--- SUPPLIED INFORMATION ---
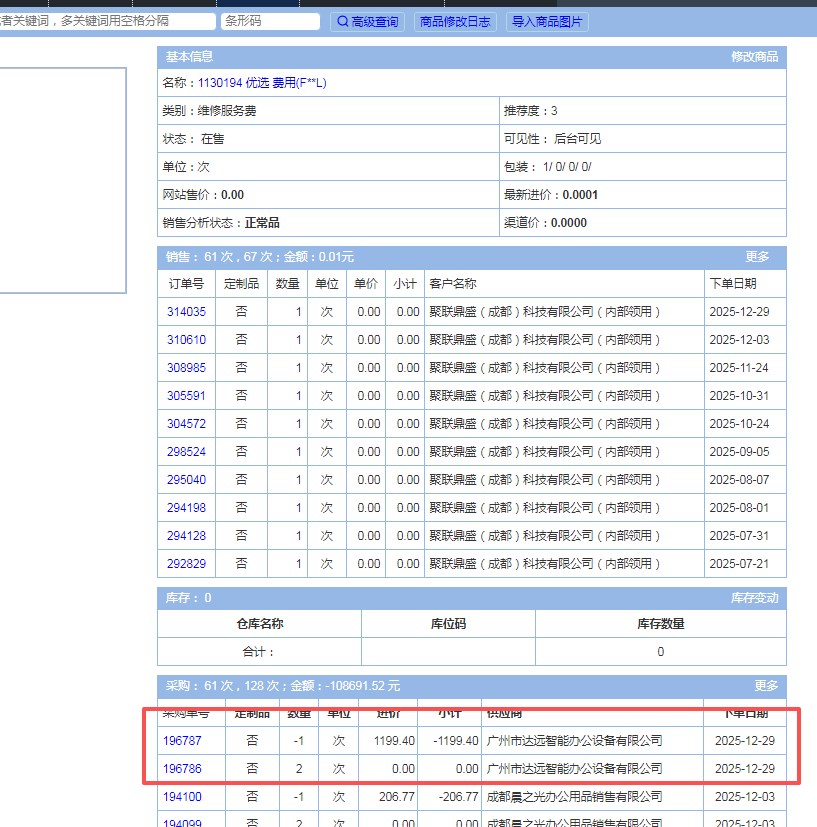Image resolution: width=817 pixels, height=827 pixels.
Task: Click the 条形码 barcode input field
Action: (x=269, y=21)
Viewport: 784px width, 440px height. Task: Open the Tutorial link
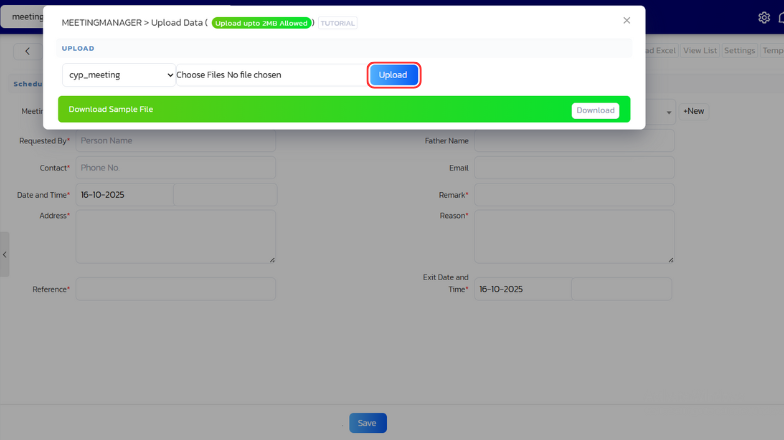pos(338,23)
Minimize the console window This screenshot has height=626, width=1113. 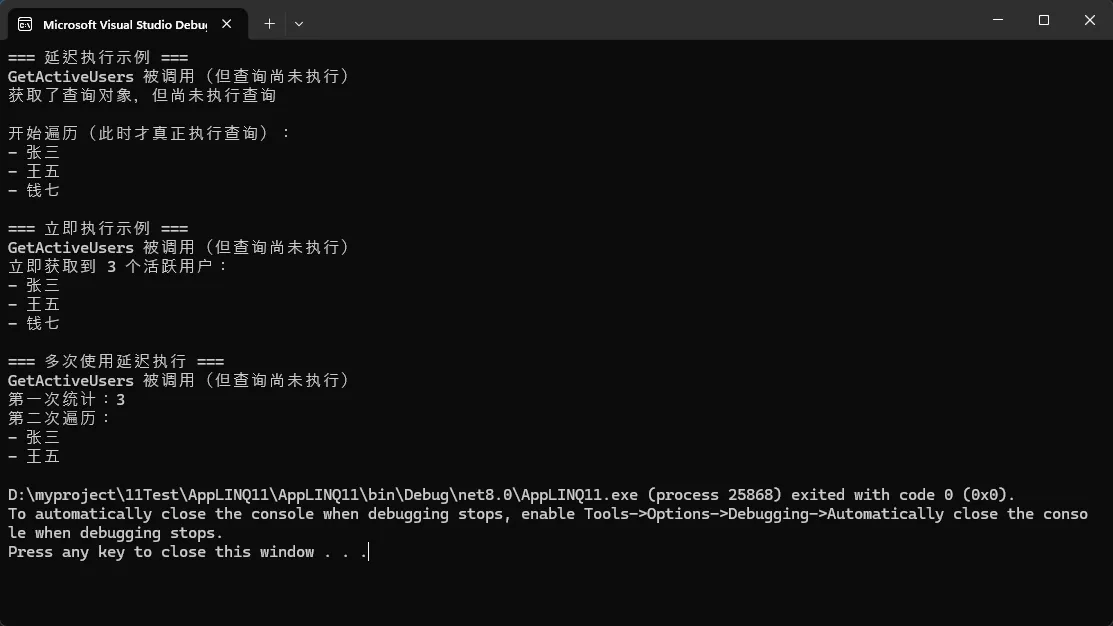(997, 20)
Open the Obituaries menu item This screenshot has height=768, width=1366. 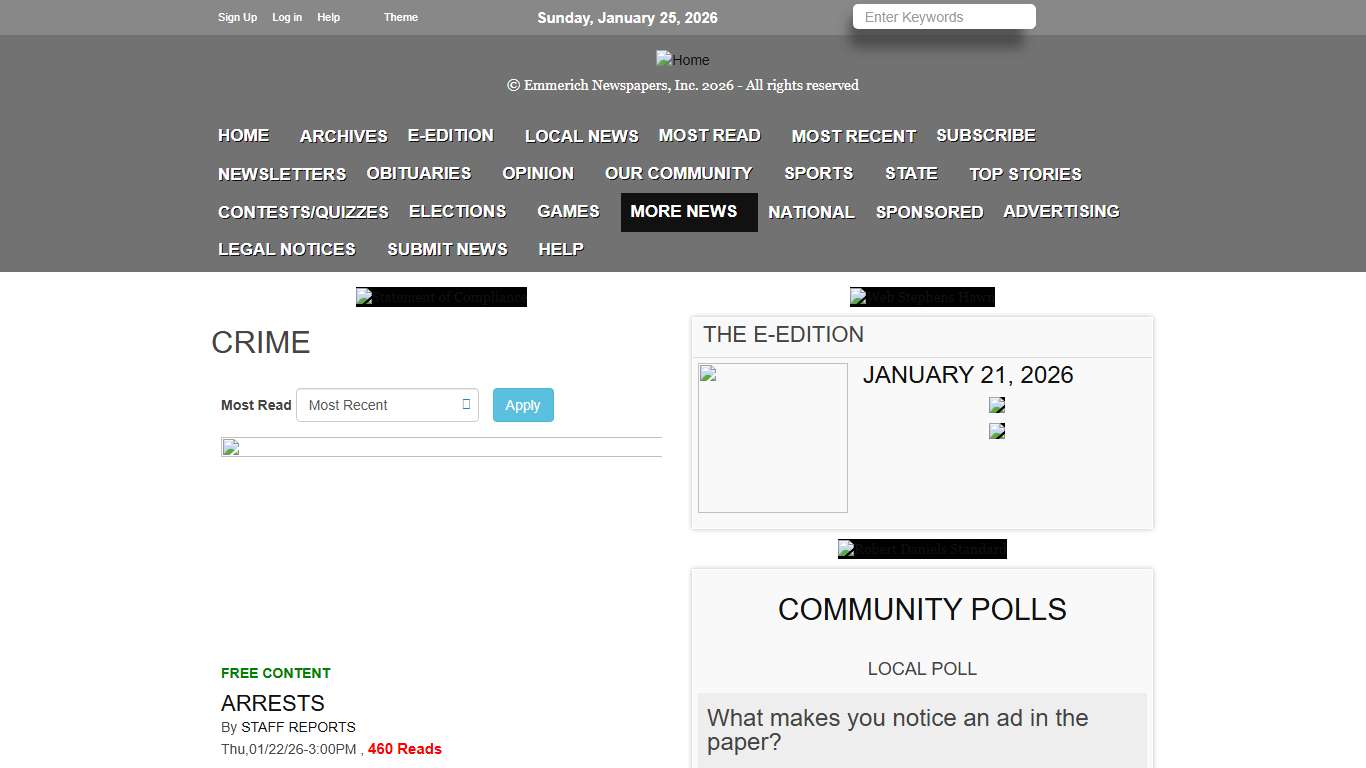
---
--- SUPPLIED INFORMATION ---
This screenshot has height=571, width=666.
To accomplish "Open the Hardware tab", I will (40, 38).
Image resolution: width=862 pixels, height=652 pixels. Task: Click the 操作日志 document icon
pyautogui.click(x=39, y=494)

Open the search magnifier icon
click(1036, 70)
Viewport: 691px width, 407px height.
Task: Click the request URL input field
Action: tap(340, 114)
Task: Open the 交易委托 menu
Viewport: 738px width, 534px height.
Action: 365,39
---
> _TASK OBJECTIVE_:
Copy out only the lines above from the one with "Image resolution: width=862" to the one with "Task: Open the 交易委托 menu", inclusive, exactly as they stand.

> _SOLUTION TO THIS PROBLEM_:
Image resolution: width=862 pixels, height=652 pixels. Task: Click the 操作日志 document icon
pyautogui.click(x=39, y=494)

Open the search magnifier icon
click(1036, 70)
Viewport: 691px width, 407px height.
Task: Click the request URL input field
Action: tap(340, 114)
Task: Open the 交易委托 menu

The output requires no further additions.